**Stated problem**
Reproduce every one of the dataset entries below word for word.

(Dataset entries)
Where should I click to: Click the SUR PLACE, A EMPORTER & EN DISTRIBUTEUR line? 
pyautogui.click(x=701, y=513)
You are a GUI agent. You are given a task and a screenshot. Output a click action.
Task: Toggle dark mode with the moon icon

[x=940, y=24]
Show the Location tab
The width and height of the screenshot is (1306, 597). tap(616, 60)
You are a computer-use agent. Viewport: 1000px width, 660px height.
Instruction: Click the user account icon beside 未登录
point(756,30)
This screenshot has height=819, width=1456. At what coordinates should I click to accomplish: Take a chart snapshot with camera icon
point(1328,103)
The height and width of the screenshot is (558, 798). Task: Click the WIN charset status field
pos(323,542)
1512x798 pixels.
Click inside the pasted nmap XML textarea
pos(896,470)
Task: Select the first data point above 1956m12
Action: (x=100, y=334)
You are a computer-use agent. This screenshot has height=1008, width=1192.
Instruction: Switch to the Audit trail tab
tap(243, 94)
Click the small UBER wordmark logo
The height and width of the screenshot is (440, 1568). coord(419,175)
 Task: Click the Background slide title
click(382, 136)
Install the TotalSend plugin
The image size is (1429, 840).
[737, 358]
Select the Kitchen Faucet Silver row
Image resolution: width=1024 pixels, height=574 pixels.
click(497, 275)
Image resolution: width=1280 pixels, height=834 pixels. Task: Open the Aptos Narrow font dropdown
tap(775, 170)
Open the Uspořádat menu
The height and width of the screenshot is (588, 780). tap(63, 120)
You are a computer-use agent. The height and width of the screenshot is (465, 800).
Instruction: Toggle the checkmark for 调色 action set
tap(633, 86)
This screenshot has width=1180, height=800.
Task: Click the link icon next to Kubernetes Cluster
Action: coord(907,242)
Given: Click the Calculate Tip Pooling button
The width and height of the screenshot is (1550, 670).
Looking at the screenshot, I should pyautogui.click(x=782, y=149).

**Full response**
Where should I click to: Click the SUR PLACE, A EMPORTER & EN DISTRIBUTEUR line? 
pyautogui.click(x=701, y=513)
You are a GUI agent. You are given a task and a screenshot. Output a click action.
Task: Toggle dark mode with the moon icon

[x=940, y=24]
Show the Location tab
The width and height of the screenshot is (1306, 597). tap(616, 60)
You are a computer-use agent. Viewport: 1000px width, 660px height.
Instruction: Click the user account icon beside 未登录
point(756,30)
This screenshot has height=819, width=1456. At what coordinates should I click to accomplish: Take a chart snapshot with camera icon
point(1328,103)
The height and width of the screenshot is (558, 798). Task: Click the WIN charset status field
pos(323,542)
1512x798 pixels.
Click inside the pasted nmap XML textarea
pos(896,470)
Task: Select the first data point above 1956m12
Action: (x=100, y=334)
You are a computer-use agent. This screenshot has height=1008, width=1192.
Instruction: Switch to the Audit trail tab
tap(243, 94)
Click the small UBER wordmark logo
The height and width of the screenshot is (440, 1568). coord(419,175)
 Task: Click the Background slide title
click(382, 136)
Install the TotalSend plugin
The image size is (1429, 840).
[737, 358]
Select the Kitchen Faucet Silver row
Image resolution: width=1024 pixels, height=574 pixels.
click(497, 275)
Image resolution: width=1280 pixels, height=834 pixels. Task: Open the Aptos Narrow font dropdown
tap(775, 170)
Open the Uspořádat menu
The height and width of the screenshot is (588, 780). tap(63, 120)
You are a computer-use agent. The height and width of the screenshot is (465, 800).
Instruction: Toggle the checkmark for 调色 action set
tap(633, 86)
This screenshot has width=1180, height=800.
Task: Click the link icon next to Kubernetes Cluster
Action: coord(907,242)
Given: Click the Calculate Tip Pooling button
The width and height of the screenshot is (1550, 670).
Looking at the screenshot, I should pyautogui.click(x=782, y=149).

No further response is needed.